> [What is being asked] Recast the part of the records that opens with the line containing "Identify the location" and runs through the end of the records as a JSON list of strings, one string per line, omitting blank lines and leaving the pictures out.

[Collected data]
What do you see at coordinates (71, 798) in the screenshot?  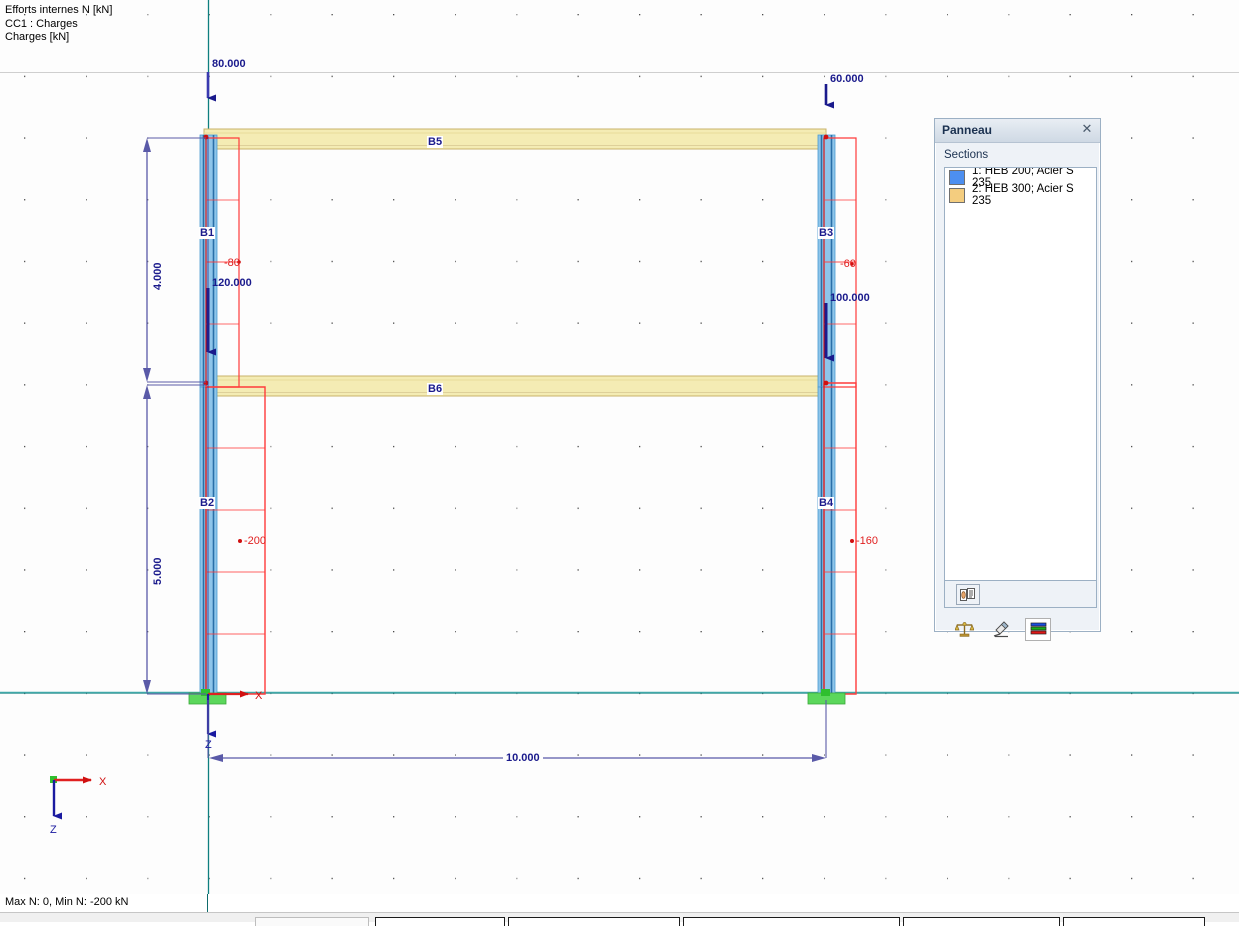 I see `global-axis-gizmo` at bounding box center [71, 798].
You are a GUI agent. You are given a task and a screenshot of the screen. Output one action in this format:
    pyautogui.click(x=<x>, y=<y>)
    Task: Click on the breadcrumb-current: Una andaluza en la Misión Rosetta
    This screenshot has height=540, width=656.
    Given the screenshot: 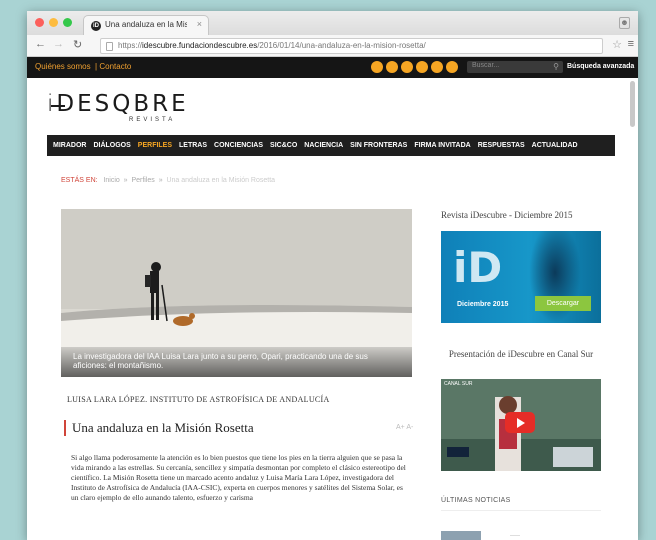 What is the action you would take?
    pyautogui.click(x=221, y=180)
    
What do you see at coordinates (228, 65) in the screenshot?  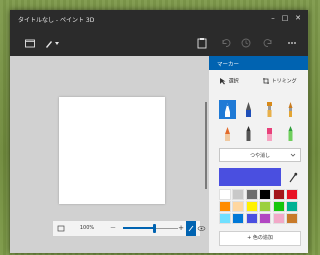 I see `panel-title: マーカー` at bounding box center [228, 65].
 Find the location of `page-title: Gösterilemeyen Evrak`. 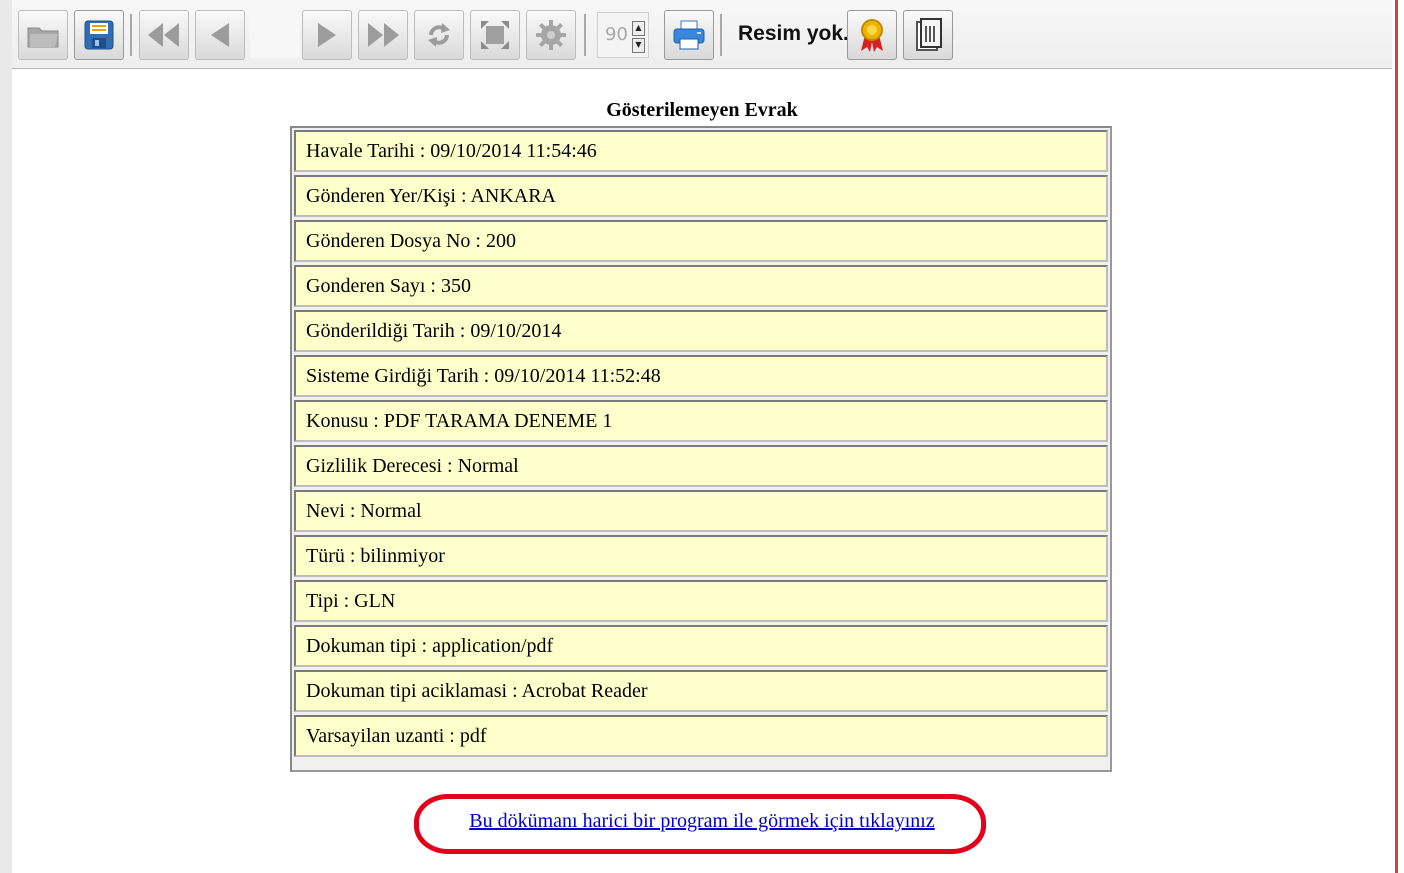

page-title: Gösterilemeyen Evrak is located at coordinates (702, 110).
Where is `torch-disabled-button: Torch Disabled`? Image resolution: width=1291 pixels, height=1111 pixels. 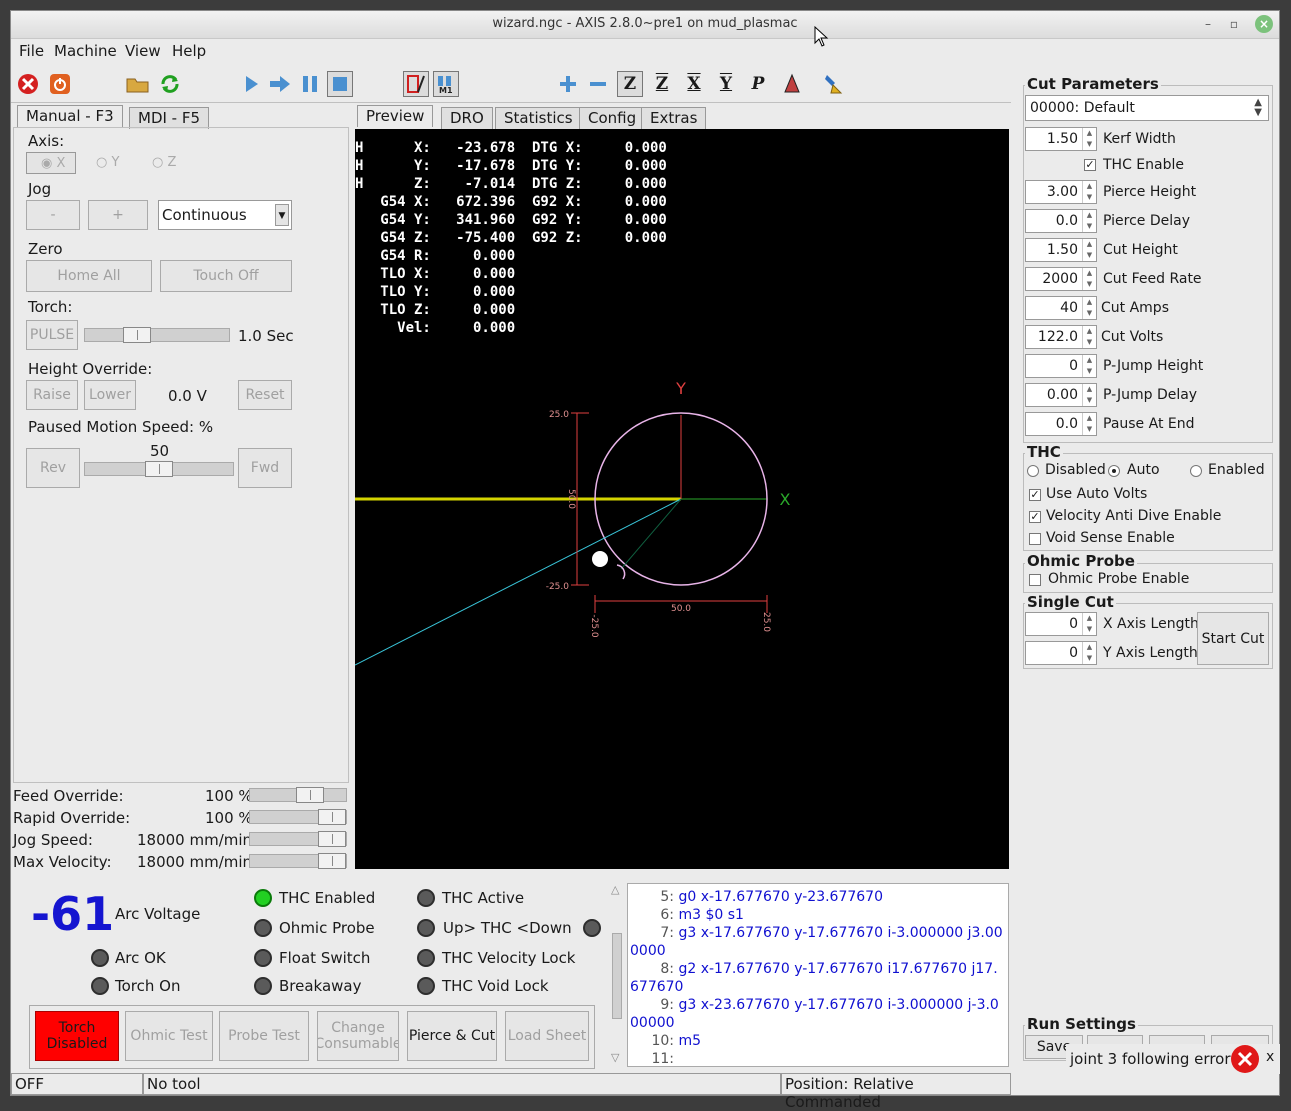 torch-disabled-button: Torch Disabled is located at coordinates (77, 1036).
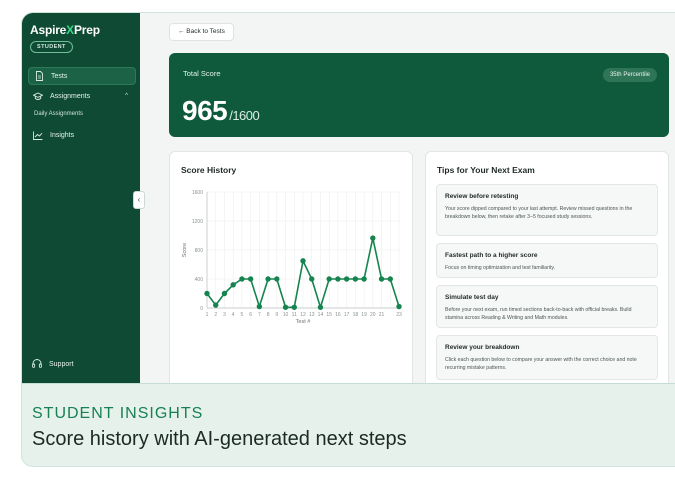 The image size is (675, 478). I want to click on line-chart-icon, so click(38, 135).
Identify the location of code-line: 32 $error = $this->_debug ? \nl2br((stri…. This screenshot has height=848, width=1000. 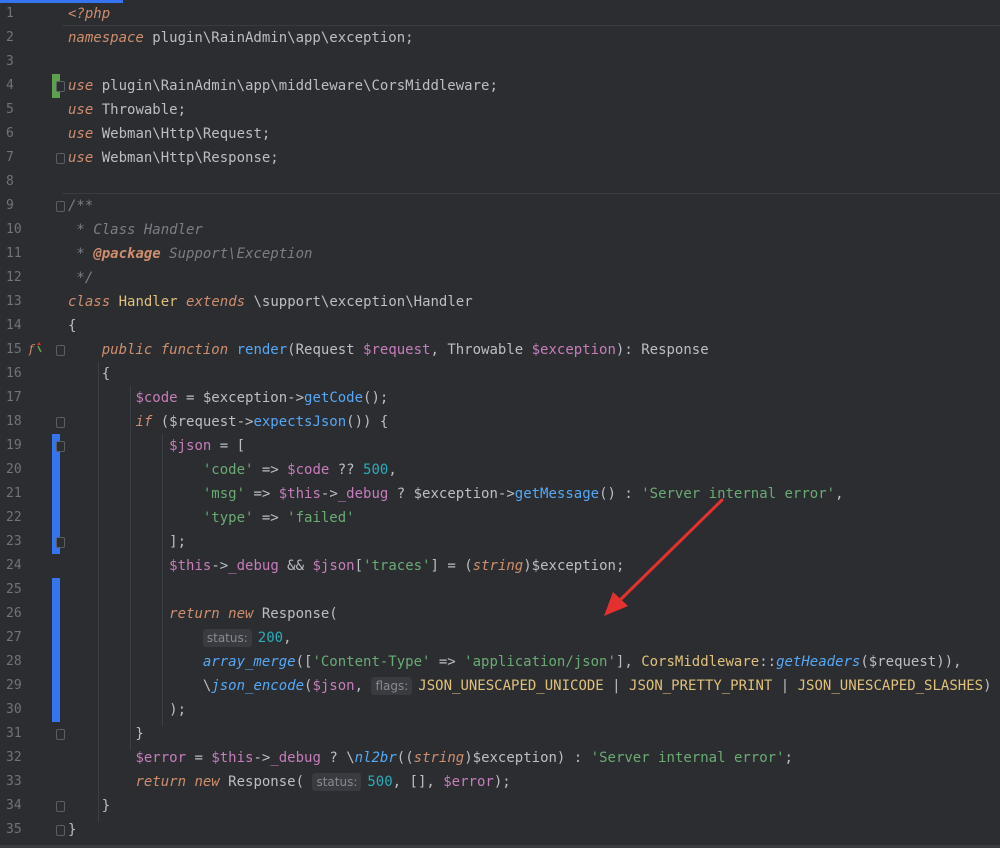
(500, 758).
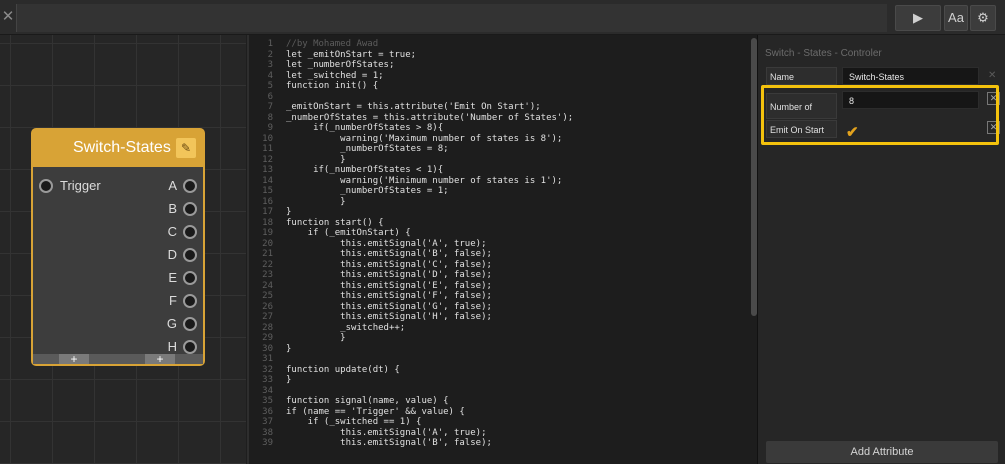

> [Result for this exercise]
[
  "Identify the location of code-line: 32 $error = $this->_debug ? \\nl2br((stri…. This screenshot has height=848, width=1000. ",
  "(500, 758)."
]